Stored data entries
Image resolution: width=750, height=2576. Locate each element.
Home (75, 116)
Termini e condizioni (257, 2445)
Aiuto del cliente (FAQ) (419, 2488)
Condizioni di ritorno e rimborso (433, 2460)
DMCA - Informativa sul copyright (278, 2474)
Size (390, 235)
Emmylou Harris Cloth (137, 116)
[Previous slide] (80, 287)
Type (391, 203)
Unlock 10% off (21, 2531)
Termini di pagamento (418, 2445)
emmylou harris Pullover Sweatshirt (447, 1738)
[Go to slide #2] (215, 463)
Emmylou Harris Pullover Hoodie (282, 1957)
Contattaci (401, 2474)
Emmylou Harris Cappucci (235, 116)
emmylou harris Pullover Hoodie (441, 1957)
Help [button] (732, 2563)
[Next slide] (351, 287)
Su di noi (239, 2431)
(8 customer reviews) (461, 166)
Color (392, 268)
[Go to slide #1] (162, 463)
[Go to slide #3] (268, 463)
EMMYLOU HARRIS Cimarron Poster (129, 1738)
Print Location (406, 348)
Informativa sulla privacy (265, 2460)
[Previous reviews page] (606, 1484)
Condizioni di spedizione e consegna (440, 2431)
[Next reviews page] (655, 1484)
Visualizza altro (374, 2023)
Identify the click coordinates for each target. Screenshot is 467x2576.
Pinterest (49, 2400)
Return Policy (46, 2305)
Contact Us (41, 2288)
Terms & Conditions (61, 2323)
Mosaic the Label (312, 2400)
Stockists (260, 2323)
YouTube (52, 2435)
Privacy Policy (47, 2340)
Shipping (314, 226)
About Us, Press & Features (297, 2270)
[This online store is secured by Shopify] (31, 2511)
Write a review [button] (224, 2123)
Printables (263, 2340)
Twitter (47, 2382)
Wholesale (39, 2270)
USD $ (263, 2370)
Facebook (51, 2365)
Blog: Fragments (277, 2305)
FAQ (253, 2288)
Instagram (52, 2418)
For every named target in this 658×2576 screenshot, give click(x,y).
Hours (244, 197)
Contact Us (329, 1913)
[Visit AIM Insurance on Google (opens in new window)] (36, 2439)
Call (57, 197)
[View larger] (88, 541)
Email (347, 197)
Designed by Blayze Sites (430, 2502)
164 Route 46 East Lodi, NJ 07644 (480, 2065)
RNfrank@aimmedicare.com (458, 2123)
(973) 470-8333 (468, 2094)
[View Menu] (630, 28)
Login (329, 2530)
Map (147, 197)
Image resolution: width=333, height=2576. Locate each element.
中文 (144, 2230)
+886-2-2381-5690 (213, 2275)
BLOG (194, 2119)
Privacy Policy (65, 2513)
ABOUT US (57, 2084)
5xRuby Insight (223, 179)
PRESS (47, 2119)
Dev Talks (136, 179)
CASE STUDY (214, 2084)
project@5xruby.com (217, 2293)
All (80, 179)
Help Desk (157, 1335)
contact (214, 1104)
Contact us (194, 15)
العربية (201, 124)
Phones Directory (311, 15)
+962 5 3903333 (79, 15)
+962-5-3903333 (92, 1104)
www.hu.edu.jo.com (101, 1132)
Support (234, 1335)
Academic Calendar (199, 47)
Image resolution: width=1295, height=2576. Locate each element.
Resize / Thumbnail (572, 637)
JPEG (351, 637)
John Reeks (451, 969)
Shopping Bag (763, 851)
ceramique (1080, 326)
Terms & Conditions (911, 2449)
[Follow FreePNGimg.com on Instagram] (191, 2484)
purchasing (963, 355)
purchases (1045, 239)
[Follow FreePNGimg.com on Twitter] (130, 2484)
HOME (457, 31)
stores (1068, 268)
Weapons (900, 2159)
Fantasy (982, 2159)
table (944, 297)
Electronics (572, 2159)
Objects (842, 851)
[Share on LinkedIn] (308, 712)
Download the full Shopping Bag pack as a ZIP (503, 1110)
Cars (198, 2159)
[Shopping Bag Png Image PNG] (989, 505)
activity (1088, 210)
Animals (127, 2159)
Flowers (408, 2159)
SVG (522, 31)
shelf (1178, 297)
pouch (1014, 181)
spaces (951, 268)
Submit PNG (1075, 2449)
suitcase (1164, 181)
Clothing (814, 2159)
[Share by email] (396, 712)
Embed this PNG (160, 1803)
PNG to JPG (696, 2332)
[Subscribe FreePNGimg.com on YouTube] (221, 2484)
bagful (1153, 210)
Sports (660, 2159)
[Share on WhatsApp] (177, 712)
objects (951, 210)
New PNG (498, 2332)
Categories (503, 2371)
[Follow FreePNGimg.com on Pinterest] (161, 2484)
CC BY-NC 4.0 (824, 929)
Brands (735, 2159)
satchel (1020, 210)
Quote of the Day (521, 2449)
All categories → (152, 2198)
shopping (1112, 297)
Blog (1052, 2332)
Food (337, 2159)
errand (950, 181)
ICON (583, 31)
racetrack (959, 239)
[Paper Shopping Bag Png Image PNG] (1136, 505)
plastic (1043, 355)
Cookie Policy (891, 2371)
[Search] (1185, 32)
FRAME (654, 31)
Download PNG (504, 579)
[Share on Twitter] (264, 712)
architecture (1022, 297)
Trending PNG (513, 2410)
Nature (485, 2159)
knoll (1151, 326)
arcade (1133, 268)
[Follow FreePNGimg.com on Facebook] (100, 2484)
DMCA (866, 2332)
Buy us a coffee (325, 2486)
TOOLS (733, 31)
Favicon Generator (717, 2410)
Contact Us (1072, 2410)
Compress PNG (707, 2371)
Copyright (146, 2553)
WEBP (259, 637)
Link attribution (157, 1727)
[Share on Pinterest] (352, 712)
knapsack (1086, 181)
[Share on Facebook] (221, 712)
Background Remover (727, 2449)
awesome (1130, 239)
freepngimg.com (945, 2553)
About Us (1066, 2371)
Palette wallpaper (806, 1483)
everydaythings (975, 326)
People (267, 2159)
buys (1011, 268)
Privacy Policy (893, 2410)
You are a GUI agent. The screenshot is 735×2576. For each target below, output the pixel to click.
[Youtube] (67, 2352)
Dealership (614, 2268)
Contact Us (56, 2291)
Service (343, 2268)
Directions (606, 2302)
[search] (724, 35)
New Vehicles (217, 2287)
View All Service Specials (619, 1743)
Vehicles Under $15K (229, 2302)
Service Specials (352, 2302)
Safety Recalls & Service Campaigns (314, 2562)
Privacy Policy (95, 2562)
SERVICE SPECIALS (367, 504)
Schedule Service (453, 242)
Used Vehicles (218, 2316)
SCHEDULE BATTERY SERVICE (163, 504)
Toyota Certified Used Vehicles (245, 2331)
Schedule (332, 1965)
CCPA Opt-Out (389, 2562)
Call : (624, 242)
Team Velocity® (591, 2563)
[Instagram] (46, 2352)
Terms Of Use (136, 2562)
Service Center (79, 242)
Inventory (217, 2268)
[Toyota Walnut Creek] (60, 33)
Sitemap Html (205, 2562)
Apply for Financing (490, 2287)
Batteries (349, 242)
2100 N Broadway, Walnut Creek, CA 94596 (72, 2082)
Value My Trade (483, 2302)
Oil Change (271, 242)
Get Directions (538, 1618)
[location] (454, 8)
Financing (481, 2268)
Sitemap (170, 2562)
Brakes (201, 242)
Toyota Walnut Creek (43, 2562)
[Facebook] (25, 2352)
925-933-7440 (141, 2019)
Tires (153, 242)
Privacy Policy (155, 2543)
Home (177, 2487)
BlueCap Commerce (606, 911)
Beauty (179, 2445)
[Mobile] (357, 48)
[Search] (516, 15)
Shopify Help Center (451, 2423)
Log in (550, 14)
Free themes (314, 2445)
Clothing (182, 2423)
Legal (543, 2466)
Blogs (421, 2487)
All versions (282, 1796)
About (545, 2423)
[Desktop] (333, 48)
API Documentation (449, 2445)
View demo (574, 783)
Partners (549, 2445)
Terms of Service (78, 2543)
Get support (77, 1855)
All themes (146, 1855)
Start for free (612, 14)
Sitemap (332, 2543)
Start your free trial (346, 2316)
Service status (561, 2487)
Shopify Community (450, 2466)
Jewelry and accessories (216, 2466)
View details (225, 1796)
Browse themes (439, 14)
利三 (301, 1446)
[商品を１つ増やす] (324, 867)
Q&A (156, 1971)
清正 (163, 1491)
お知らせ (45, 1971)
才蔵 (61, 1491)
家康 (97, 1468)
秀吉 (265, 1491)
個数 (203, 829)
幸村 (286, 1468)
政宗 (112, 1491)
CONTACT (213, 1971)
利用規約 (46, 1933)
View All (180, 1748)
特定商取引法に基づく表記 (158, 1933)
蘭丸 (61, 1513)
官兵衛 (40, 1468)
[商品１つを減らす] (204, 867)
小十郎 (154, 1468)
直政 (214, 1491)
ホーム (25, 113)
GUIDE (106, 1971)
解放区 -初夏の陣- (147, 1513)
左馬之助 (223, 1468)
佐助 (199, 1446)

### Exercise prompt
Reproduce each line of the records in which "Hoodie" appears.

### Worked solution
Emmylou Harris Pullover Hoodie (282, 1957)
emmylou harris Pullover Hoodie (441, 1957)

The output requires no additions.